There is a company in India that does something similar, but they do it manually. They call their people “research analysts” and pay them around $130–$150 per month. They mainly use Google Techniques and LinkedIn/Sales navigation to find information about companies and the people who work there. Their services include:

1. List building – finding targeted job titles with their contact information.

2. List research – finding contact and company details of given people.

3. List verification – manually checking if the data is correct, sometimes even calling the contact person to confirm.

Apollo is a big competitor for their 'B2B leads(*dataset)' business because it is much cheaper. A tool like this could have a huge impact on their business.

Curious: Have you compared it with manual research?
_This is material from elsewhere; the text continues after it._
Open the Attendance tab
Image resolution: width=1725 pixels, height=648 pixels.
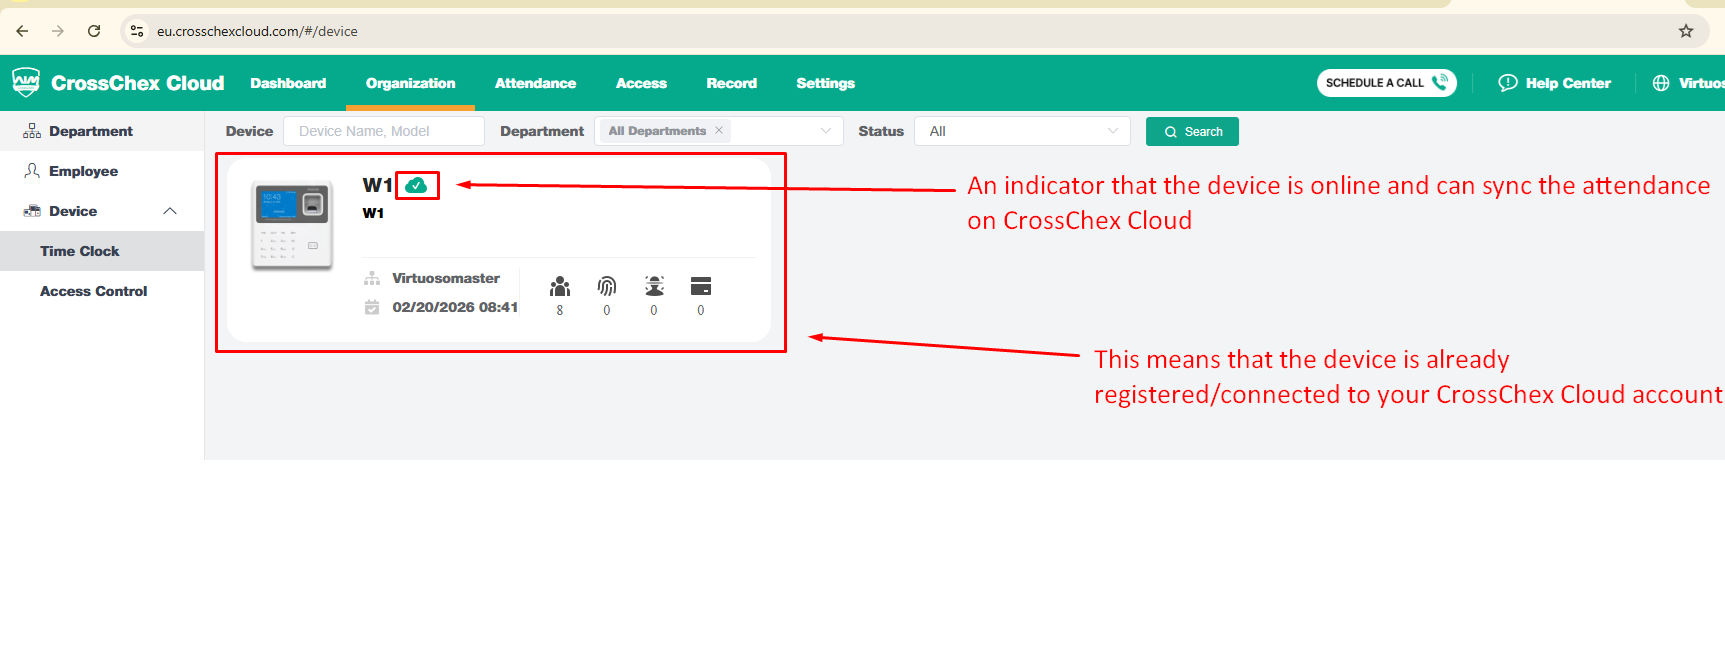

How accurate is it?

Accuracy-wise we think it's almost there but probably still a few iterations away from being perfect. It's great at eliminating a lot of the collection time though.

Interestingly, we're working with B2B clients right now where we use Webhound to curate and then act as the "validation" layer ourselves. The agent lets us offer these datasets way cheaper with live updates, but still with human oversight.

The indian company I mentioned earlier mainly had exhibitions and events as clients. These clients usually need huge datasets rather than just a few leads, which makes them a good target market for a tool like yours.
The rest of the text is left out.